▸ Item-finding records
┏━━
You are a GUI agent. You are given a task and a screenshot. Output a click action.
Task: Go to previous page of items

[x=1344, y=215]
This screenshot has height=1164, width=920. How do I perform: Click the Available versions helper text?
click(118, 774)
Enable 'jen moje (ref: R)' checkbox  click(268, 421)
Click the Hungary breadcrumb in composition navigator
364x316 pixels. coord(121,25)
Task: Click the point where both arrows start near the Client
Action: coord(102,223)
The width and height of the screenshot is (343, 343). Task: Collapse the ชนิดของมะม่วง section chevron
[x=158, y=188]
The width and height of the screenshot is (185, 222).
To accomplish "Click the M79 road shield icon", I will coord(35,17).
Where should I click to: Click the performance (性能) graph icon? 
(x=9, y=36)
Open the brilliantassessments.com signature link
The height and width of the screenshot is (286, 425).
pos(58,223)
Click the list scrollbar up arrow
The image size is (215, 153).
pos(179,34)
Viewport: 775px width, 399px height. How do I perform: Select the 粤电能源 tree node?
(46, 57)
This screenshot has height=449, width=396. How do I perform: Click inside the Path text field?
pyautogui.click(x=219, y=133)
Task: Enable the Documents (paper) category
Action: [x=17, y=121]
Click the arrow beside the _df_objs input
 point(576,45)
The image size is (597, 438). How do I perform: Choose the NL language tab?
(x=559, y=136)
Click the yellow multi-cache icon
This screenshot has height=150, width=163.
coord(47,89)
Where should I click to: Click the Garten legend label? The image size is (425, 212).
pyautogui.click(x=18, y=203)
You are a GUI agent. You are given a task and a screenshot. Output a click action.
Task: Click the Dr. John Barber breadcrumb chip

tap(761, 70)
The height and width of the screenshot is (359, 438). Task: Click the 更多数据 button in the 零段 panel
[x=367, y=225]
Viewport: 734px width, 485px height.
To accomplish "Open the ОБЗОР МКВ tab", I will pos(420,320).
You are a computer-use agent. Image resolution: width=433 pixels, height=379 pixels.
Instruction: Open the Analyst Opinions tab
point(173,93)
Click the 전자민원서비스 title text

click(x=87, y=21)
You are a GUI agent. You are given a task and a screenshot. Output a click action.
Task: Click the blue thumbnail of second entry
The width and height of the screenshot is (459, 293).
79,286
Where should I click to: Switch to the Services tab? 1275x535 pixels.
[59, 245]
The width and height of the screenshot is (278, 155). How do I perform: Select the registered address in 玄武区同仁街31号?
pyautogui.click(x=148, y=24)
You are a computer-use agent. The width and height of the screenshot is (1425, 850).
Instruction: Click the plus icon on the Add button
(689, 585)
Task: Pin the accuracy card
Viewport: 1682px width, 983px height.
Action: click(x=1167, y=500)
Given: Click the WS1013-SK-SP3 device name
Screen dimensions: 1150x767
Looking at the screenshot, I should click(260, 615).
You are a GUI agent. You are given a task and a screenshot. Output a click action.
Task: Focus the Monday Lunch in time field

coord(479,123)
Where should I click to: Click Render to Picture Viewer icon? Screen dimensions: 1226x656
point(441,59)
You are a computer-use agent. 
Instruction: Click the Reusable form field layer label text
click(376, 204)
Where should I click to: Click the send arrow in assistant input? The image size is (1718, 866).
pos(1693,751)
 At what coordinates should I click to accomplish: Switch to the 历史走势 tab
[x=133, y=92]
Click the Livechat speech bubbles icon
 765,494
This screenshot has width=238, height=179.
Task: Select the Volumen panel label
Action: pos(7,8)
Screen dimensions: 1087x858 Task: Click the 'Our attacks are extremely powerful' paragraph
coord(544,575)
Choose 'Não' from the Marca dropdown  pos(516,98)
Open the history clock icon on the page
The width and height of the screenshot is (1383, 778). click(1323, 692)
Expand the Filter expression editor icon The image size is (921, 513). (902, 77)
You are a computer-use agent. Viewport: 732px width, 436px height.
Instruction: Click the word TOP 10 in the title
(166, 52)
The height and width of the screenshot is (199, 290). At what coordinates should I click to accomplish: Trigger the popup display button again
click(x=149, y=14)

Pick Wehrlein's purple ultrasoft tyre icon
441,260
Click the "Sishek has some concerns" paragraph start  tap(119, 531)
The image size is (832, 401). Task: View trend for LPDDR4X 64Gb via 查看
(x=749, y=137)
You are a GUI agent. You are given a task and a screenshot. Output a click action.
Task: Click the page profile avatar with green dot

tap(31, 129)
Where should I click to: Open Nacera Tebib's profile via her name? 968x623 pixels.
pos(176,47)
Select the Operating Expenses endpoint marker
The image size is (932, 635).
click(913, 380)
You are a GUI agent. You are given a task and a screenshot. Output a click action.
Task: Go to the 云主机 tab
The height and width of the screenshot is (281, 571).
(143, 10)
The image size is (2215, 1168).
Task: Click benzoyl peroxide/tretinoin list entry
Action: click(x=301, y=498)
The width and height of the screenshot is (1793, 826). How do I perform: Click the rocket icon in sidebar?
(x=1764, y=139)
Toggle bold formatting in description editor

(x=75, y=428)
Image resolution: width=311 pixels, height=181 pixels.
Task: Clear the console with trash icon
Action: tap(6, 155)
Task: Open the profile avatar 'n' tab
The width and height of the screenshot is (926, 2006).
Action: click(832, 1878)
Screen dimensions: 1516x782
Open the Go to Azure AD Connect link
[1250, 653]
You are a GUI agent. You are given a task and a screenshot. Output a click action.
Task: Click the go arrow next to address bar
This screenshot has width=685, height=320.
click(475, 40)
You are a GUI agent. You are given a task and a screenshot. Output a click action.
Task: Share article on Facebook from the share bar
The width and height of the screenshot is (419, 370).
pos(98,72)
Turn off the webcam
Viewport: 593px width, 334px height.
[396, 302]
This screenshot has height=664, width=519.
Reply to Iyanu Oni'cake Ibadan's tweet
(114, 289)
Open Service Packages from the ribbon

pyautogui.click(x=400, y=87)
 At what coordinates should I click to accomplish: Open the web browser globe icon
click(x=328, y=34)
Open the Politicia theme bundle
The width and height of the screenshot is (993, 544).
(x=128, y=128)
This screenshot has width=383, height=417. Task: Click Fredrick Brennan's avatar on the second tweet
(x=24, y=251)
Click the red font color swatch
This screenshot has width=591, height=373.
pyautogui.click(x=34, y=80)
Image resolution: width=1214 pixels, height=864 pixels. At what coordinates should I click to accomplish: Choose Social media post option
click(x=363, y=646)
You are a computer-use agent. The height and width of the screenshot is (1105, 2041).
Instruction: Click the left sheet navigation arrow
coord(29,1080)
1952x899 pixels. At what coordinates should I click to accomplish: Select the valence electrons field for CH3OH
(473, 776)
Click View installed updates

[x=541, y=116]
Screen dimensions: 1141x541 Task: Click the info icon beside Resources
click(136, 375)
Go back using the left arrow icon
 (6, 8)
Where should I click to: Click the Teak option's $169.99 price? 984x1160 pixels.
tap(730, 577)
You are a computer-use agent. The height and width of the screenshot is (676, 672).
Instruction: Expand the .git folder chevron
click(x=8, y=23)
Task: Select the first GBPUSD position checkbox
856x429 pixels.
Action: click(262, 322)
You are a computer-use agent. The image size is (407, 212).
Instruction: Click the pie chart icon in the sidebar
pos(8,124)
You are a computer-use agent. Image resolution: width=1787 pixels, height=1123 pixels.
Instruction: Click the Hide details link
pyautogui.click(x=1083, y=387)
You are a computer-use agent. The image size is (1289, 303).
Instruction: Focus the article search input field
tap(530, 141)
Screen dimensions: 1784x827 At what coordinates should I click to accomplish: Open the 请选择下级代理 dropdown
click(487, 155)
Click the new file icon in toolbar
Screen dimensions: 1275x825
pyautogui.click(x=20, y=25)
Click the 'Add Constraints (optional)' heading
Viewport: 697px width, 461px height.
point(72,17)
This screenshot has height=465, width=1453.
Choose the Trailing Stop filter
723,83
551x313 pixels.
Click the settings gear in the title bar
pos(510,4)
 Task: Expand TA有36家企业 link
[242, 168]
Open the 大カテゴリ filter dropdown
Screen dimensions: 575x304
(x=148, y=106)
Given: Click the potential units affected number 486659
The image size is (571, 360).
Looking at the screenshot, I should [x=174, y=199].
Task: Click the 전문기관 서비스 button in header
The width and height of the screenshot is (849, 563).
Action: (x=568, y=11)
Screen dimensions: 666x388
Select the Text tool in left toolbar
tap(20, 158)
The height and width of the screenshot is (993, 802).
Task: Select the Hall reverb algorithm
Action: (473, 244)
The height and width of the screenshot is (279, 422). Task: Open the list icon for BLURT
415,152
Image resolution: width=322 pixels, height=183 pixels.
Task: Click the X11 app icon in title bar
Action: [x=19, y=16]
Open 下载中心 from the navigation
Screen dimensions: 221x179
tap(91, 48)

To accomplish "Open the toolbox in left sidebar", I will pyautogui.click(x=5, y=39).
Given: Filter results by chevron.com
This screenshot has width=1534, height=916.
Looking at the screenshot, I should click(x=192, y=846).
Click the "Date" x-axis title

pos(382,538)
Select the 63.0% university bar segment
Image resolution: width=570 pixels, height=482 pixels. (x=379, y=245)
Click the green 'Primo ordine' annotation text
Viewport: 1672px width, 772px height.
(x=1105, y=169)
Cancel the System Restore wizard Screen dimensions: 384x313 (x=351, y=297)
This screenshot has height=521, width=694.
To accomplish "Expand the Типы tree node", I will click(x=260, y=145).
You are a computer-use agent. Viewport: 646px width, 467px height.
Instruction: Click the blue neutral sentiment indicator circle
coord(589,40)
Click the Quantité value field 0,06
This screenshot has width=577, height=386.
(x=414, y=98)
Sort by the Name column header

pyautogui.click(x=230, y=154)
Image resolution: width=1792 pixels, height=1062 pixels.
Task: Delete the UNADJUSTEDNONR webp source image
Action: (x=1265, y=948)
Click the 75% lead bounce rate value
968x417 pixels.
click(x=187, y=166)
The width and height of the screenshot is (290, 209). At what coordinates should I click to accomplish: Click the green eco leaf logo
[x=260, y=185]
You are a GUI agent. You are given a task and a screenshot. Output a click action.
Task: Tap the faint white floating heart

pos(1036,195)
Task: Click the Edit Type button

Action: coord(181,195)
┗━━
▸ AIM OF THE TASK
Copy the listing from its start through the line containing "Action: coord(102,223)", and substitute "next page" for "previous page" while leaving everything else the same.

▸ FINAL ANSWER
You are a GUI agent. You are given a task and a screenshot. Output a click action.
Task: Go to next page of items

[x=1344, y=215]
This screenshot has height=1164, width=920. How do I perform: Click the Available versions helper text?
click(118, 774)
Enable 'jen moje (ref: R)' checkbox  click(268, 421)
Click the Hungary breadcrumb in composition navigator
364x316 pixels. coord(121,25)
Task: Click the point where both arrows start near the Client
Action: coord(102,223)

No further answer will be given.